Hereditary angioedema is a rare,
genetic disorder characterized by painful, debilitating and potentially life-threatening
angioedema attacks in subcutaneous and submucosal tissue. While usually unpredictable, attacks can be provoked by a variety of triggers including physical injury and certain medication and are often preceded by
prodromal symptoms.
Hereditary angioedema has a profound influence on the patients' lives. The fundamental cause of
hereditary angioedema in almost all patients is a mutation in the
SERPING1 gene leading to a deficiency in C1-inhibitor. Subsequently, the contact activation cascade and
kallikrein-
kinin pathway are insufficiently inhibited, resulting in excessive
bradykinin production triggering vascular leakage. While C1-inhibitor is an important regulator of the intrinsic coagulation pathway, fibrinolytic system and
complement cascade, patients do not have an increased risk of coagulopathy, autoimmune conditions or immunodeficiency disorders.

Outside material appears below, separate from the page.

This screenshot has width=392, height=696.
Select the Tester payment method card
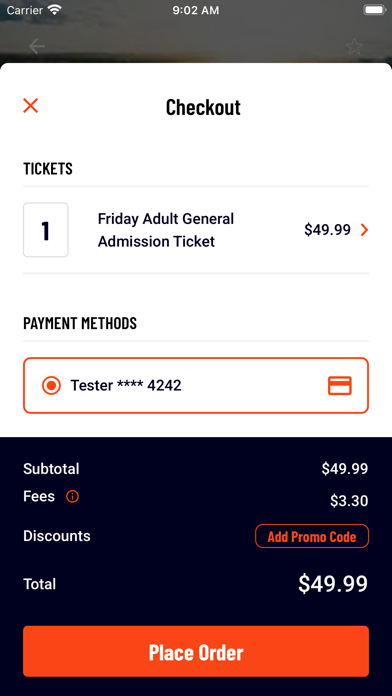click(196, 385)
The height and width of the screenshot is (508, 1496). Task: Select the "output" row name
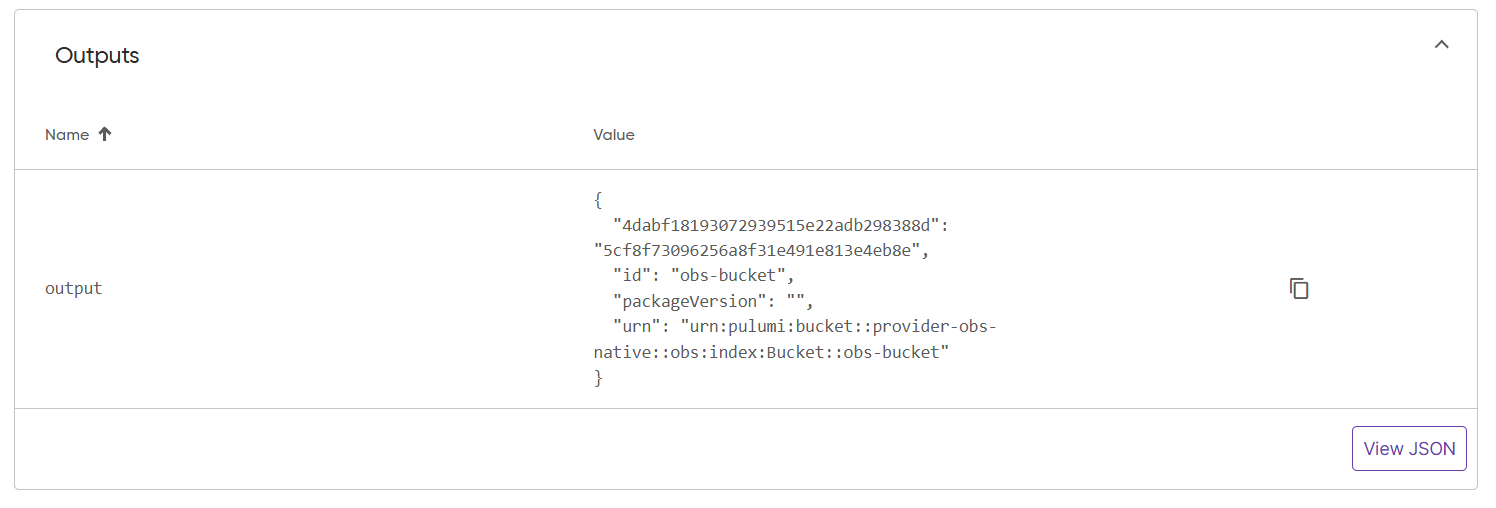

Hereditary angioedema is diagnosed based on C1-inhibitor level and function. Genetic analysis is only required in rare cases where
hereditary angioedema with normal C1-inhibitor is found. In recent years, new, highly specific
therapies have greatly improved disease control and
angioedema-related quality of life. This article reviews the clinical picture of
hereditary angioedema, the underlying pathophysiology, diagnostic process and currently available as well as investigational therapeutic options.